Personal information
- Full name: Tony Robert Jakobson
- Born: 17 December 1937 (age 88) Marylebone, London, England
- Batting: Right-handed
- Bowling: Right-arm fast-medium

Domestic team information
- 1960–1961: Oxford University

Career statistics
| Competition | First-class |
| Matches | 14 |
| Runs scored | 112 |
| Batting average | 9.33 |
| 100s/50s | –/– |
| Top score | 20 |
| Balls bowled | 2,762 |
| Wickets | 37 |
| Bowling average | 32.00 |
| 5 wickets in innings | 1 |
| 10 wickets in match | – |
| Best bowling | 5/61 |
| Catches/stumpings | 10/– |
- Source: Cricinfo, 18 May 2020

= Tony Jakobson =

English cricketer

Tony Robert Jakobson (born 17 December 1937) is an English former first-class cricketer.

Jakobson was born at Marylebone in December 1937. He was educated at Charterhouse School, before going up to University College, Oxford. While studying at Oxford, he played first-class cricket for Oxford University, making his debut against the Free Foresters at Oxford in 1960. He played first-class cricket for Oxford until 1961, making a total of fourteen appearances.

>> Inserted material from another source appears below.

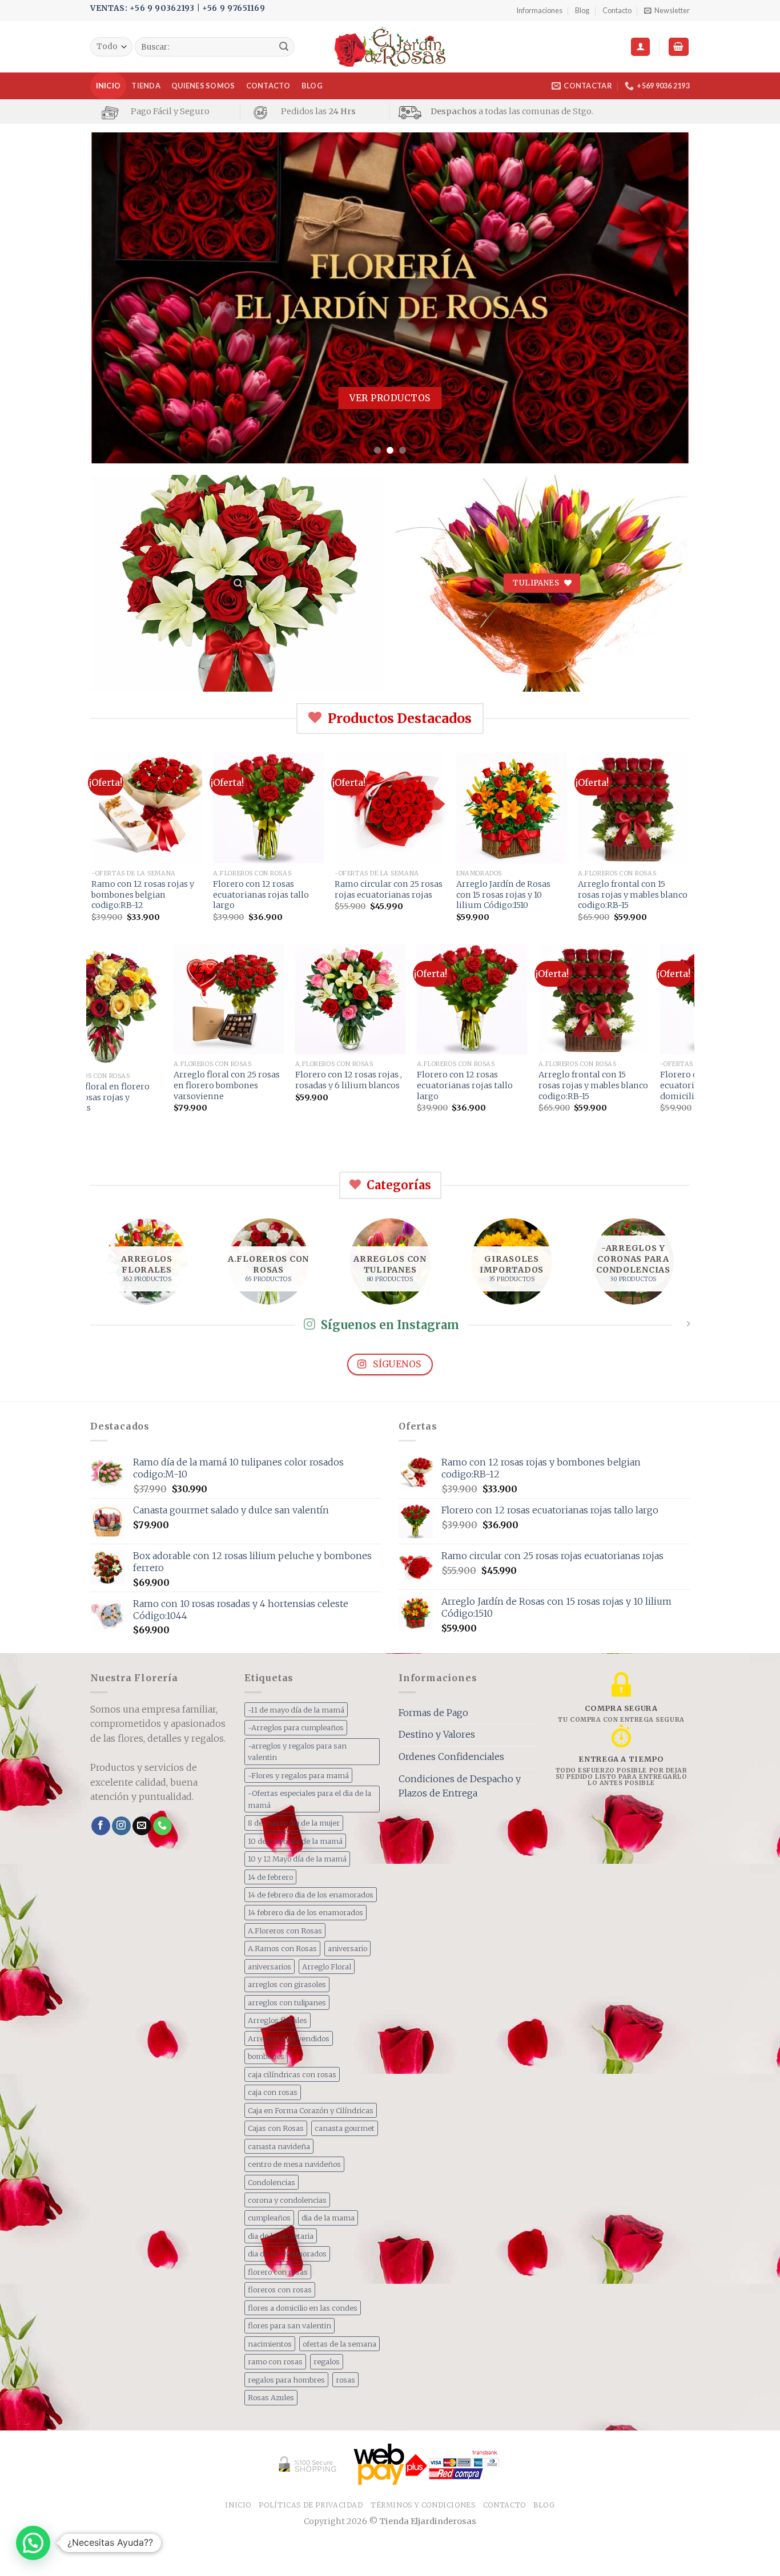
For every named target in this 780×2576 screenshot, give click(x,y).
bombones (266, 2056)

Playing primarily as a right-arm fast-medium bowler, he took a total of 37 wickets in his fourteen first-class matches at an average of 32.00 and best figures of 5 for 61, which represented his only five wicket haul. As a batsman, he scored 112 runs with a high score of 20.

Jakobson later became a horse racing tipster at Newmarket, where he wrote the Pin Money column in the Newmarket Journal for nearly fifty years, before stepping down in May 2020.